Alors que Serge Charnay, le père perché en haut d'une grue pour réclamer le droit de voir son fils, est redescendu sur Terre, notre contributrice Waterzooi raconte son expérience du divorce de ses parents. Et déplore qu'on ne donne pas plus la parole aux enfants.

 Serge Charnay, le père retranché sur une grue à Nantes qui demandait le droit de voir son fils, a regagné la terre ferme lundi après-midi.
© Franck Perry/AFP Serge Charnay, le père retranché sur une grue à Nantes qui demandait le droit de voir son fils, a regagné la terre ferme lundi après-midi.
D'un cas, un symbole. Un certain Serge Charnay, père de famille de 42 ans, a protesté pendant quatre jours du haut d'une grue pour faire entendre sa voix. La raison ? L'homme est privé depuis deux ans de droits de visite et aussi d'autorité parentale sur son fils à cause d'une condamnation. Il affirme « défendre la "cause des pères" » plus que la sienne. Plusieurs associations comme SOS Papa sont sur la même longueur d'onde.

Franchement, ils me donnent la nausée. Qu'on s'entende : bien sûr, il doit y avoir des cas mal réglés. Mais pour avoir vécu le divorce de mes parents de l'intérieur, j'ai l'impression que je ne dois pas habiter dans le même pays que ces « pauvres papas ».

Mon père ne m'a jamais battu, mais il a dépassé les bornes. Vraiment. Quand son couple a commencé à se disloquer, il a pour ainsi dire « pêté les plombs » et, à plusieurs reprises, failli commettre des gestes qu'il aurait regretté toute sa vie. Je me souviens, par exemple, de son regard exorbité quand, sous le coup d'une colère noire, il menaçait mon frère avec une baïonnette... Je n'ai oublié ni la peur qui m'a envahi à cet instant ni les frissons qui parcouraient mes jambes, incapable de bouger.

Un divorce houleux

Nous sommes partis - ma mère, mon frère et moi - quelques heures plus tard. Nous avons porté plainte, l'affaire a été classée sans suite. Mes parents se sont séparés. Le divorce a été houleux. Je me suis retrouvé au milieu, avec aucune envie de revoir mon père. Je l'ai dit à la juge des affaires familiales. Qu'importe : elle a fixé un droit de visite le mercredi après-midi. J'étais ans l'obligation d'y aller.

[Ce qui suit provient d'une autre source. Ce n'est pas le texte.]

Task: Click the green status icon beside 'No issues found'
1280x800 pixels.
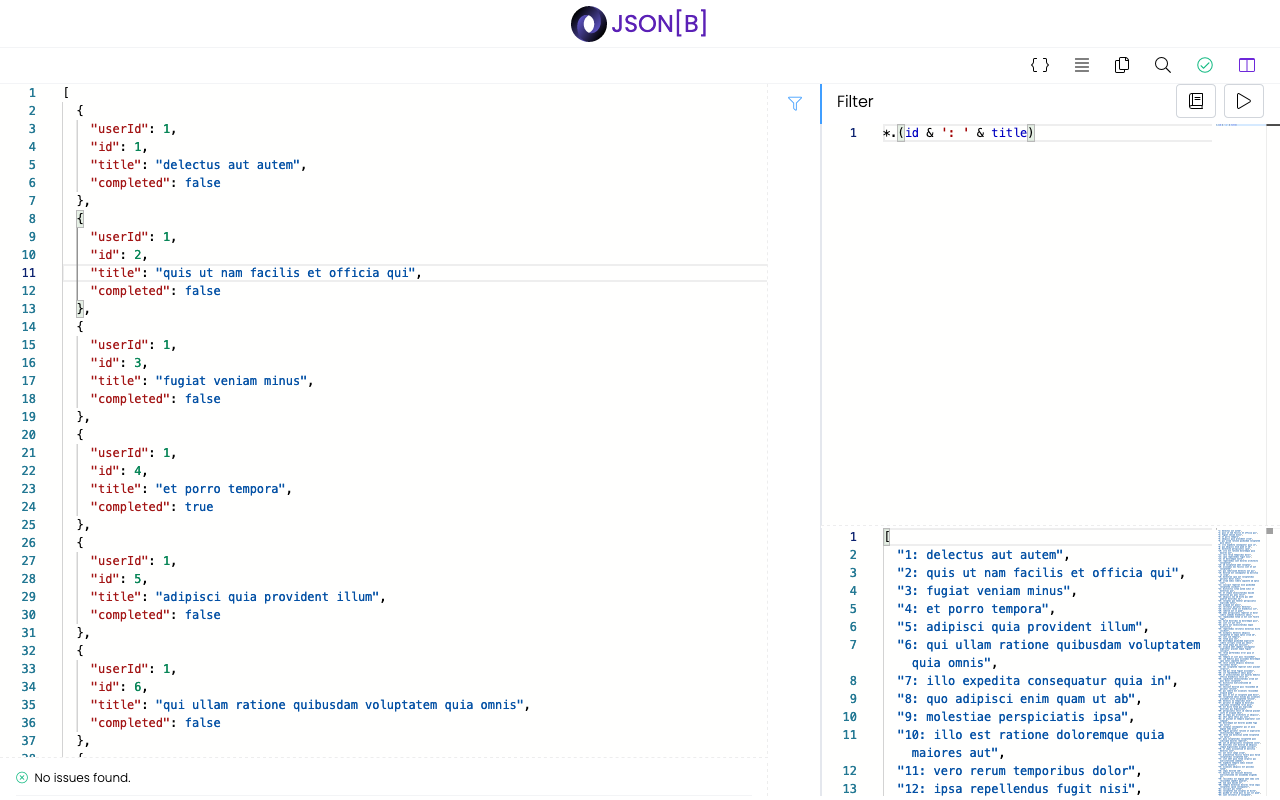Action: pos(21,777)
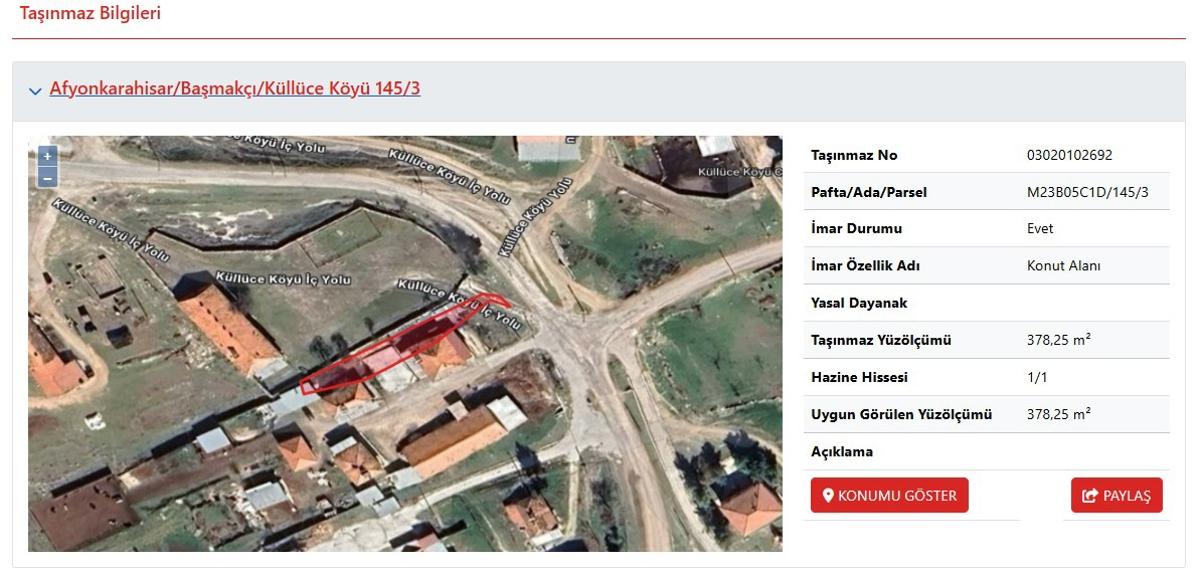Click the location pin icon in KONUMU GÖSTER
This screenshot has width=1200, height=572.
(x=828, y=495)
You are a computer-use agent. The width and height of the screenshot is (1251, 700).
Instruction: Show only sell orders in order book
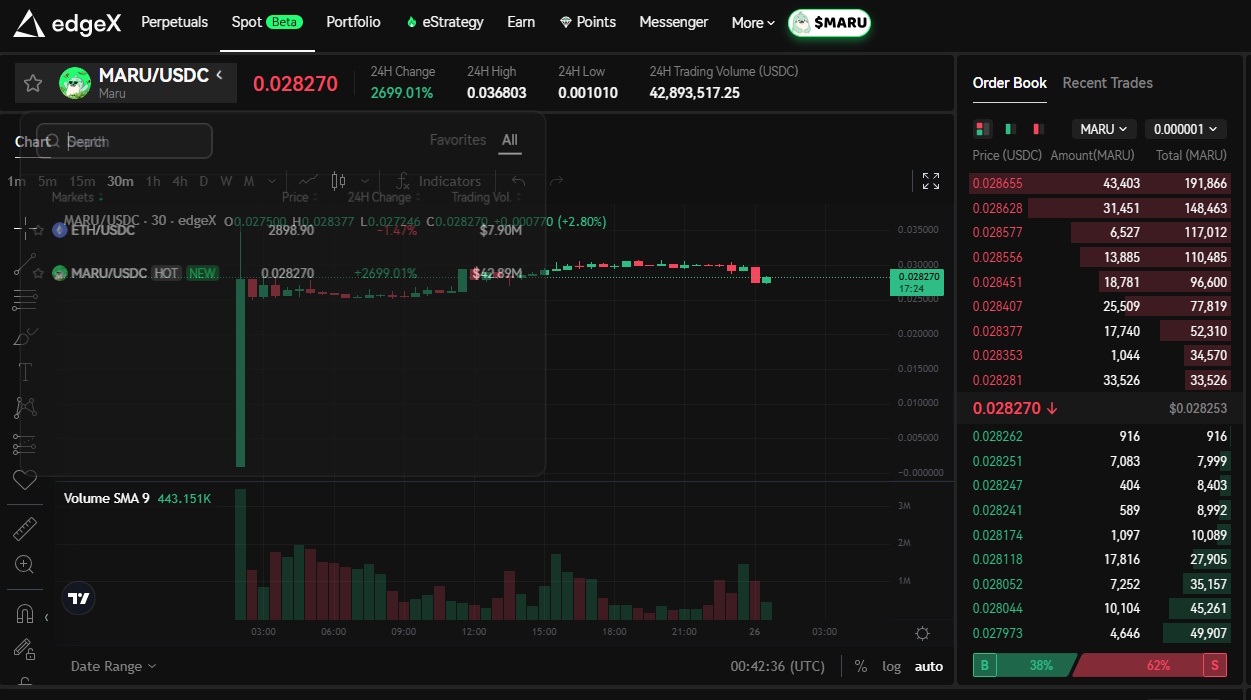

J'y suis donc retourné, un jour par semaine, pendant plusieurs mois. Cela se passait mal. J'en revenais déprimé. J'ai fini par refuser. Ma mère était mal à l'aise car elle savait qu'elle serait tenue pour responsable si mon père s'en plaignait. Heureusement, il n'en a rien fait. A mes 18 ans, j'ai renoué le contact tout en sachant que cette fois, j'aurais mon mot à dire.

A côté de la plaque

Mais mon père n'a jamais bougé d'un iota : pas un mot sur ses actes, pas une excuse, toujours les mêmes plaintes sur cette femme qui l'a quitté et l'a éloigné de ses enfants. Complètement à côté de la plaque...

Ce qui m'interpelle dans les revendications de ces pères soit-disant lesés, c'est la pseudo injustice qu'ils dénoncent. C'est leur manière de se plaindre de ne pas être assez entendus quand leurs enfants sont condamnés au silence. C'est le fait qu'ils ne se disent pas un instant que si un gouvernement finit par leur accorder ce qu'ils demandent, ils risquent de mettre en danger des mineurs.

Cette semaine, les autoproclamées « associations de défense des pères » ont visiblement marqué des points. Tant pis pour leurs fils et leurs filles qui, eux, sont condamnés au silence.